At the end of the day, being a liar society is fundamentally corrupting to individuals and the whole nation. There is simply no better teacher on the multiple and degrading effects of lying than Mr. Ahmadinejad.
"On Faith" panelist Susan Brooks Thistlethwaite is president of Chicago Theological Seminary. She has been a Professor of Theology at the seminary for 20 years and director of its graduate degree center for five years. Her area of expertise is contextual theologies of liberation, specializing in issues of violence and violation.
CommentWhen I read this article linked on Susan Russell’s blog I took exception to it. While I am not happy with the House of Bishop’s (HOB) statement about GLBT folk and our place in the Church, I wasn’t going to claim that their statement was lying. I don’t know if I was just “defending the family” or whether I have allowed myself to believe the rhetoric of the HOB. I just saw the HOB statement as just the usual political tiptoeing through the minefield of Episcopal/Anglican polity.

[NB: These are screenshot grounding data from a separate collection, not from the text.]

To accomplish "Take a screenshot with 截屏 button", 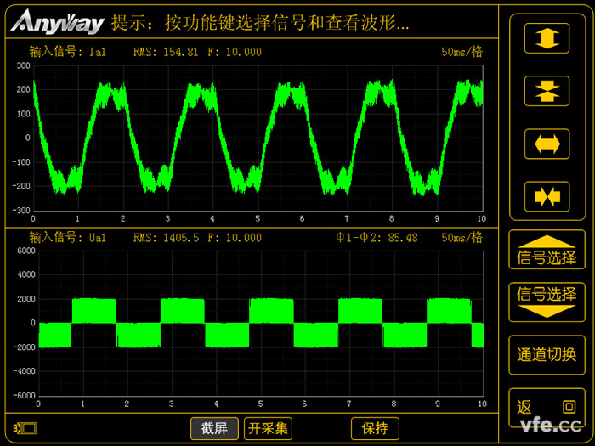I will (x=214, y=428).
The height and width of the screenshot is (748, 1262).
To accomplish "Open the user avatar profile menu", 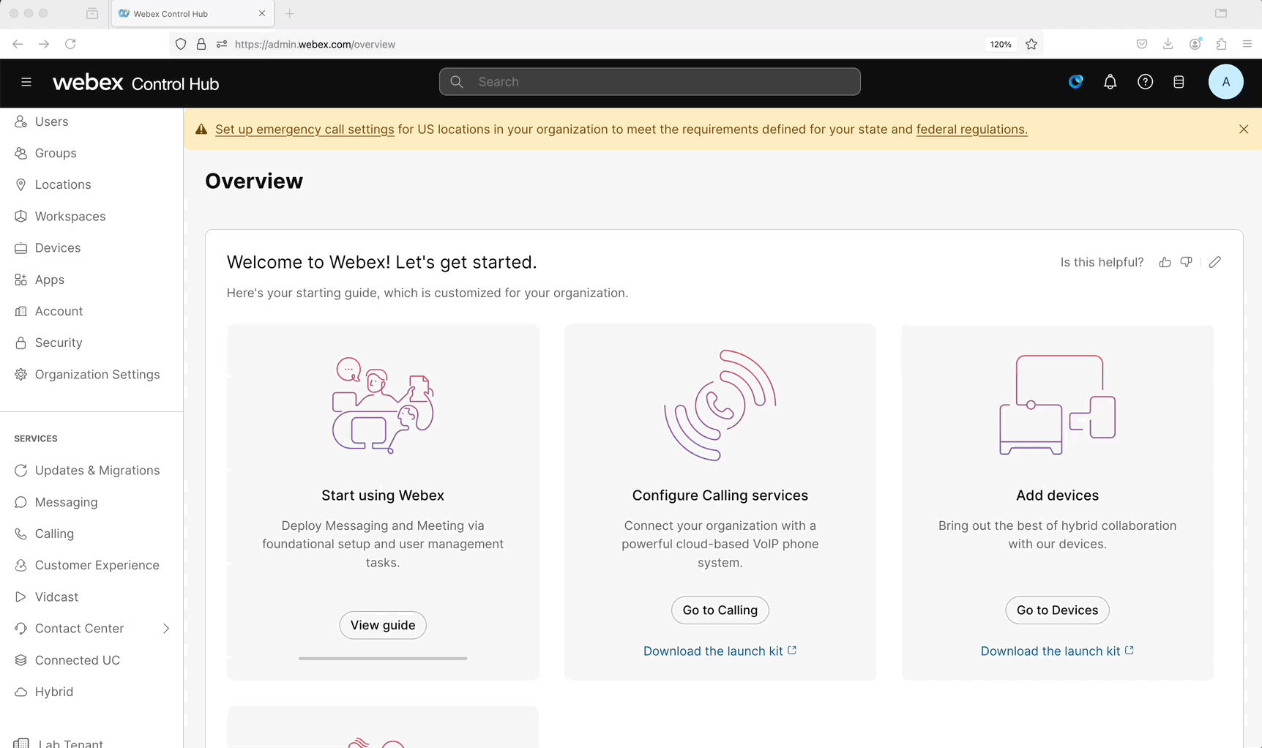I will [x=1225, y=82].
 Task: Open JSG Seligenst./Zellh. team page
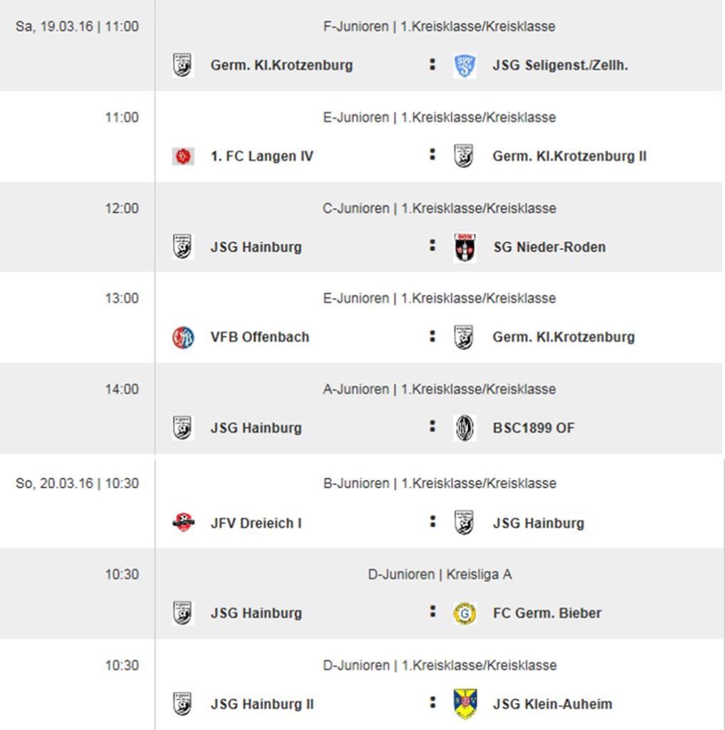[x=560, y=66]
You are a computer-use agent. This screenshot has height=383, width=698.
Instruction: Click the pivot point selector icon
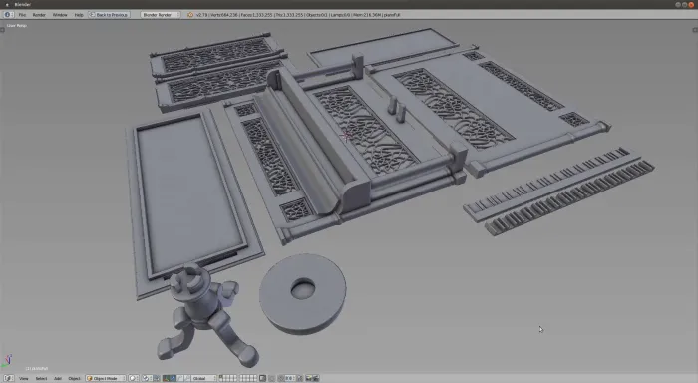pyautogui.click(x=147, y=378)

I do believe that the majority of the bishops of the Episcopal Church (TEC) do support GLBT folks. But it only goes so far. It only goes far enough to be respectable. And extreme stances for justice or any other cause just isn’t “Episcopalian, doncha know?"
But Susan has it right. When we allow our leaders to speak lies in our names, we become complicit in their degrading of our lives together we call society, Church, or whatever.
I am concerned with this generation—those who are in power in both Church and State in North America and Europe—who believe that if you tell people a fiction long enough they will believe it. I have heard that the HOB is supportive of GLBT persons in the Church. I know and am one of those gay clergy who has served the church. But when push comes to shove, when we need folks to step out and support us, I have seen few who are willing to lose anything to stand for justice. When justice pinches ---when it means a Lambeth without TEC presence, those principles get a bit clear.
Does the Bishops’ statement mean that they are lying? I don’t want to say that… I really don’t. But if it walks like a duck…
We, in the Church cannot hold with dishonesty in any form, from ourselves before God, from our congregants, from our leaders, without losing too much integrity in a national climate that eschews traditional religion because the Church does not keep faith with itself. If the Church is going to have any impact upon the majority culture today, we must be impeccable in our honesty. We must be transparent about our decisions, our finances, and our deliberations. To do less, confirms the suspicions of those who call us hypocrites. We cannot tell the world that LGBT folks are to be supported and then step back from that to maintain a tenuous unity. We cannot say that LGBT folks are full members of our churches when our relationships cannot be affirmed and celebrated the same as heterosexuals.
Susan is right! The HOB lied--either in saying that they are supportive of LGBT people or in the reality of our acceptance in the Church. And no unity is worth that. And what will happen? Nothing. No bishop will be charged with violating his ordination vows. No condemnation will come from the larger House. No one will hold the HOB accountable because like politicians in secular government, we have become inured to the actions of church politicians shuffling papers and dodging the real issue—how are they going to play the power hand they have been dealt.
It is hard to be part of the Church today. But Christ calls us to be faithful to God, not to the Church, not to the HOB, not to the shuffling of papers. We are called to be faithful to the Truth of Jesus Christ in our midst. It may not look loyal in the Church, but it is faithful.